**TASK OBJECTIVE**
Search the records for lines that contain the word "section". Copy them all.
====
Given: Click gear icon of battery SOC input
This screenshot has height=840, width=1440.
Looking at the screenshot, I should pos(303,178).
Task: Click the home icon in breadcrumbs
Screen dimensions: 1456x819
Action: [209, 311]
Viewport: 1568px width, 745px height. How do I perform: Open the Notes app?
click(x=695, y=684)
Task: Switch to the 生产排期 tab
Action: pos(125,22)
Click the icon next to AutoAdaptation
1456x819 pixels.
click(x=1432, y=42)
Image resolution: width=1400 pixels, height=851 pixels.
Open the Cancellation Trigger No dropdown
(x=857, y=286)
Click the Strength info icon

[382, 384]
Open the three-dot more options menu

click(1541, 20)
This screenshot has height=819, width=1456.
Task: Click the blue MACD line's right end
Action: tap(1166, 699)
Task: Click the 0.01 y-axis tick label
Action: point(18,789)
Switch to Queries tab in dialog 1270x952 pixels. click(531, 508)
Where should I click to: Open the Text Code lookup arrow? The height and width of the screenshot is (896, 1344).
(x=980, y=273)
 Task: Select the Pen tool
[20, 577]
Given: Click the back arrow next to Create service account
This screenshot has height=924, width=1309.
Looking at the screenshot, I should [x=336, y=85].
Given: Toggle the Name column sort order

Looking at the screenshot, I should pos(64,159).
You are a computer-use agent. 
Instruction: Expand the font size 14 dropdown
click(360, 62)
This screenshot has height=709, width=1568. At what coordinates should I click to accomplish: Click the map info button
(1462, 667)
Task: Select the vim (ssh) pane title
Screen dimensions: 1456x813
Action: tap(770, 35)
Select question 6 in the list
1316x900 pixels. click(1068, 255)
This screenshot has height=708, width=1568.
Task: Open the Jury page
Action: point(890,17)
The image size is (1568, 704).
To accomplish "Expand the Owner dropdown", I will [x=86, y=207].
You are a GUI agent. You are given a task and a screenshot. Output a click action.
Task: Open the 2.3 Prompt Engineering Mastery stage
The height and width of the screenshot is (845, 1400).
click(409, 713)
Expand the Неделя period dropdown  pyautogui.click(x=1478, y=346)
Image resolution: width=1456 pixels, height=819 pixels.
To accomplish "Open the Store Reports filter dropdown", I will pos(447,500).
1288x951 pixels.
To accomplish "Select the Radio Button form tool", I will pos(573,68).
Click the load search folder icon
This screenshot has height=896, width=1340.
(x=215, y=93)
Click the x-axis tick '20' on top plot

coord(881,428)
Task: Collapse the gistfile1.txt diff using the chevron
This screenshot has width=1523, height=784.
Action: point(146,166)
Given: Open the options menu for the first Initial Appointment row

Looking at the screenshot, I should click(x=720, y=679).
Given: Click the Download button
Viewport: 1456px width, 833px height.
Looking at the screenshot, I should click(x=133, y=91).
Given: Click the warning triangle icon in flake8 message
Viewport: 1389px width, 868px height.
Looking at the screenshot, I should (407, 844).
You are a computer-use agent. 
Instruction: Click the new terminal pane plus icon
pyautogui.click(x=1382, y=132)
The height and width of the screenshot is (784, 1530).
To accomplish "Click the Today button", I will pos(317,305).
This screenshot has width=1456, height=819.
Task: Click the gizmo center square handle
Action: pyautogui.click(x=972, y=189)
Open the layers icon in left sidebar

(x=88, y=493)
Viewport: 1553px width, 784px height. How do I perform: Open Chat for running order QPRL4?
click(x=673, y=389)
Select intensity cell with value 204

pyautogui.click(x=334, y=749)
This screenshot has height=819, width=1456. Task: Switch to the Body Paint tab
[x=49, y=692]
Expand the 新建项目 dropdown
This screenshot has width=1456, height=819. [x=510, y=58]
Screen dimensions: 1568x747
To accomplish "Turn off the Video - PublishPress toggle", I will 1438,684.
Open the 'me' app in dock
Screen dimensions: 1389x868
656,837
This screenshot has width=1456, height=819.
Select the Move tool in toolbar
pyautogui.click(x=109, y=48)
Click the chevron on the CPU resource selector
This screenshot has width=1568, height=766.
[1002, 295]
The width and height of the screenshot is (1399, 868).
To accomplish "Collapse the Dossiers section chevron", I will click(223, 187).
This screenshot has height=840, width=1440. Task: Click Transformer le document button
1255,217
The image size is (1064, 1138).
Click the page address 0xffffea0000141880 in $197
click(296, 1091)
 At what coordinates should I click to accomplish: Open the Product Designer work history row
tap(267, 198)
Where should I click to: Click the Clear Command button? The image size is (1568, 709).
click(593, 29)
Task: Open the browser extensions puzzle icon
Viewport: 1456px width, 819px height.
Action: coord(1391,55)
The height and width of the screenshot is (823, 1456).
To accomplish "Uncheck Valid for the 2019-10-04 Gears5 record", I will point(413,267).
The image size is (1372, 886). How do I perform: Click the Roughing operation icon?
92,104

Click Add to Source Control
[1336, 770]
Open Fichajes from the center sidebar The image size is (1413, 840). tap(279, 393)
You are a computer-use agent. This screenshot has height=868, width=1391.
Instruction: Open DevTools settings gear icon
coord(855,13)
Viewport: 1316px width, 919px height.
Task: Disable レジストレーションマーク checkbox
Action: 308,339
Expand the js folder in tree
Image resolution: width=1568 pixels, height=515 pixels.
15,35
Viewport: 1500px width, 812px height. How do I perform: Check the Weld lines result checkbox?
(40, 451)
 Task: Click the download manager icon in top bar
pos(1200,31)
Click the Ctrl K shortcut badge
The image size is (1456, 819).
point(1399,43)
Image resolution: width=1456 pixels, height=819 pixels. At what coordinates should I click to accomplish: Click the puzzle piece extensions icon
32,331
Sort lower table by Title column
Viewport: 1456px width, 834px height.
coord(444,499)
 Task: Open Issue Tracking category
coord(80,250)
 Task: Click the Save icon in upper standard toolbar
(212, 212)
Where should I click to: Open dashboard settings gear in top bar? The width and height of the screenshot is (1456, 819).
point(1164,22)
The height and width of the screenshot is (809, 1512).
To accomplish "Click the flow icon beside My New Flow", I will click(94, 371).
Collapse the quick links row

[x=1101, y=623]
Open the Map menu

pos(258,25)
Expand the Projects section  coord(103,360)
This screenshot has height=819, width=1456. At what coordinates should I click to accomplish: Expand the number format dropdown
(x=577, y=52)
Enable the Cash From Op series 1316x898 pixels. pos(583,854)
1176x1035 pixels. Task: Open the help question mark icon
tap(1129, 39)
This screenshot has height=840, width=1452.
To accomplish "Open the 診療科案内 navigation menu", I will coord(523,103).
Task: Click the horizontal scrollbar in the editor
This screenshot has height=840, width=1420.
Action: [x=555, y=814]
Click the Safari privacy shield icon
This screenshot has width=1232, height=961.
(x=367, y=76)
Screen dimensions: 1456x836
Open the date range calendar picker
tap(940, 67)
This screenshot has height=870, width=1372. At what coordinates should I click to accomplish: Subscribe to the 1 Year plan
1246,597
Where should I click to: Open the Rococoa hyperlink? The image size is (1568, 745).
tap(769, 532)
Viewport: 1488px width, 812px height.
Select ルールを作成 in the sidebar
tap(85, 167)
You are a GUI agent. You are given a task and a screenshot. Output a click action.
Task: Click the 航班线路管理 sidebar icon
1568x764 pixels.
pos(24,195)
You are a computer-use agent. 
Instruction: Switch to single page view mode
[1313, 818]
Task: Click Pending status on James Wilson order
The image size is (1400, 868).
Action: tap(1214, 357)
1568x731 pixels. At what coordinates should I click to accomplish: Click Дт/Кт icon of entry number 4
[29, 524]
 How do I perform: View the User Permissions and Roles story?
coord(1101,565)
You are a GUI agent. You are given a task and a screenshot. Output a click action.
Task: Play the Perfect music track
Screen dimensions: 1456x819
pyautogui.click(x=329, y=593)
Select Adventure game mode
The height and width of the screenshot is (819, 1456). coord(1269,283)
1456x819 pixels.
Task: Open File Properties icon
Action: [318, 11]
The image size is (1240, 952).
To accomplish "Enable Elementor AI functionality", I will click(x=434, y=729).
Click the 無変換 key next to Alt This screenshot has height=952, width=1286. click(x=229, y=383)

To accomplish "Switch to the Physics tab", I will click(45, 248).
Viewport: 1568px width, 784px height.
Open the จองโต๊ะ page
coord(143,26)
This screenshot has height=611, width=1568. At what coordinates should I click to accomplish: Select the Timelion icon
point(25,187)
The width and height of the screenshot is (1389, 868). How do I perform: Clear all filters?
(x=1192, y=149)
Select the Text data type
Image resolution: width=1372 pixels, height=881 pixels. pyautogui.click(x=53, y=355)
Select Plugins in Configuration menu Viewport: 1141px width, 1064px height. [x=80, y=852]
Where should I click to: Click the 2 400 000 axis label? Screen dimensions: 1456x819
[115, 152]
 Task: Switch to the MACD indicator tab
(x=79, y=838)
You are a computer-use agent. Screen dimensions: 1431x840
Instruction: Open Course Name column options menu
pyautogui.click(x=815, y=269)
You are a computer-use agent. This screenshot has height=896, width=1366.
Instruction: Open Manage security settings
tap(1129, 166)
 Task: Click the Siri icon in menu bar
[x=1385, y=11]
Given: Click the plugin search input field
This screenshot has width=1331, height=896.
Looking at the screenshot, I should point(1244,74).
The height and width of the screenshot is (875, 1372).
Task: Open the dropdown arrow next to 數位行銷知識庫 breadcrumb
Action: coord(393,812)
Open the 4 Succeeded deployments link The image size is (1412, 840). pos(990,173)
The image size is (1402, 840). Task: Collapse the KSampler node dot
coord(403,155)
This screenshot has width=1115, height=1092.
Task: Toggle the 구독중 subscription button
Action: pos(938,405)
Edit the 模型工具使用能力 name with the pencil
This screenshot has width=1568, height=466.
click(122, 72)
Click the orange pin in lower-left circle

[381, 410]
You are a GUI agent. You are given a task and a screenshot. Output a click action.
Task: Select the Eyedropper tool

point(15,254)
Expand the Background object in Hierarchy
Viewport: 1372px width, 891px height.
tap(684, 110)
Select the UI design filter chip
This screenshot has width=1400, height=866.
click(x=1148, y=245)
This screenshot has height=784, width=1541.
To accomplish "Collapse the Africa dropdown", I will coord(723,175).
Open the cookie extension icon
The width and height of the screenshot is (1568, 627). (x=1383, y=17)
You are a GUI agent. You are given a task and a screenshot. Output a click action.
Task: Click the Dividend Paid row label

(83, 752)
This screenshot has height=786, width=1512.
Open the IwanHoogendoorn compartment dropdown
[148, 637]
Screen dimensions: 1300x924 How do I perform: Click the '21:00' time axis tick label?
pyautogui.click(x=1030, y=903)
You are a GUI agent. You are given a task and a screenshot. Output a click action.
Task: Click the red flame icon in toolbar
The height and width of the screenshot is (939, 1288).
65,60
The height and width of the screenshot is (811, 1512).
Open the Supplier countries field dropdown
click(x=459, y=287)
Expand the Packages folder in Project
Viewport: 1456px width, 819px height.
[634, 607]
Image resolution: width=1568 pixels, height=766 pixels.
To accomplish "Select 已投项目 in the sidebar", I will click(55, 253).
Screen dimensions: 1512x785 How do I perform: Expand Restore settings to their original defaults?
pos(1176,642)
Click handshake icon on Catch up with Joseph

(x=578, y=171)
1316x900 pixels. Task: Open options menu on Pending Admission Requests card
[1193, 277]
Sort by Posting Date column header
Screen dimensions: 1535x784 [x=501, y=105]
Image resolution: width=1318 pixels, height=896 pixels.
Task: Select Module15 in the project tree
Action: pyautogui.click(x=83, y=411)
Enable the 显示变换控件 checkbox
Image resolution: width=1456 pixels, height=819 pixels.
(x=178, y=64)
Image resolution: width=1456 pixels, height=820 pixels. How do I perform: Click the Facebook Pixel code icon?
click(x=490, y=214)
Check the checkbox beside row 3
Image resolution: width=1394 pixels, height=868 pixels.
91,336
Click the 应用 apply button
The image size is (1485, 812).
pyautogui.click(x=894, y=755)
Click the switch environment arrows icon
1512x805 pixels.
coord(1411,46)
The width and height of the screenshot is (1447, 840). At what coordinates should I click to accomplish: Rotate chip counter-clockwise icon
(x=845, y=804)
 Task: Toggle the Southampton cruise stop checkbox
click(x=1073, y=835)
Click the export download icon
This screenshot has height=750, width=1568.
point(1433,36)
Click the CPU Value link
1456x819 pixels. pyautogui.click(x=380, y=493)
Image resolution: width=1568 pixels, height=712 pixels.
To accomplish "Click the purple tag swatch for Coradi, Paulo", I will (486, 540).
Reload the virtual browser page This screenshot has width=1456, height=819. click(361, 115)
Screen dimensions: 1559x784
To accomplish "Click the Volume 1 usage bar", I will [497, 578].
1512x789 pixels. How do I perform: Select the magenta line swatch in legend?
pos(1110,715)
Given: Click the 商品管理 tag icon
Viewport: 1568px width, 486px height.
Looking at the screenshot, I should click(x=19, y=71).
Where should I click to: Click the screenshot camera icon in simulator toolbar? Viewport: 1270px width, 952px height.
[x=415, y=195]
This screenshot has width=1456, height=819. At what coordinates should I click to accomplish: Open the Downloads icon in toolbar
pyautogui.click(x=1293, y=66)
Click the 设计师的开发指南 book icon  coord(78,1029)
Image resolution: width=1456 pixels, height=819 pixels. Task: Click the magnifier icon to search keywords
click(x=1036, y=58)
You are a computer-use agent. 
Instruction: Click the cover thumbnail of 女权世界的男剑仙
====
**TASK OUTPUT**
To accomplish "Collapse the Dossiers section chevron", I will click(223, 187).
Expand the Projects section  coord(103,360)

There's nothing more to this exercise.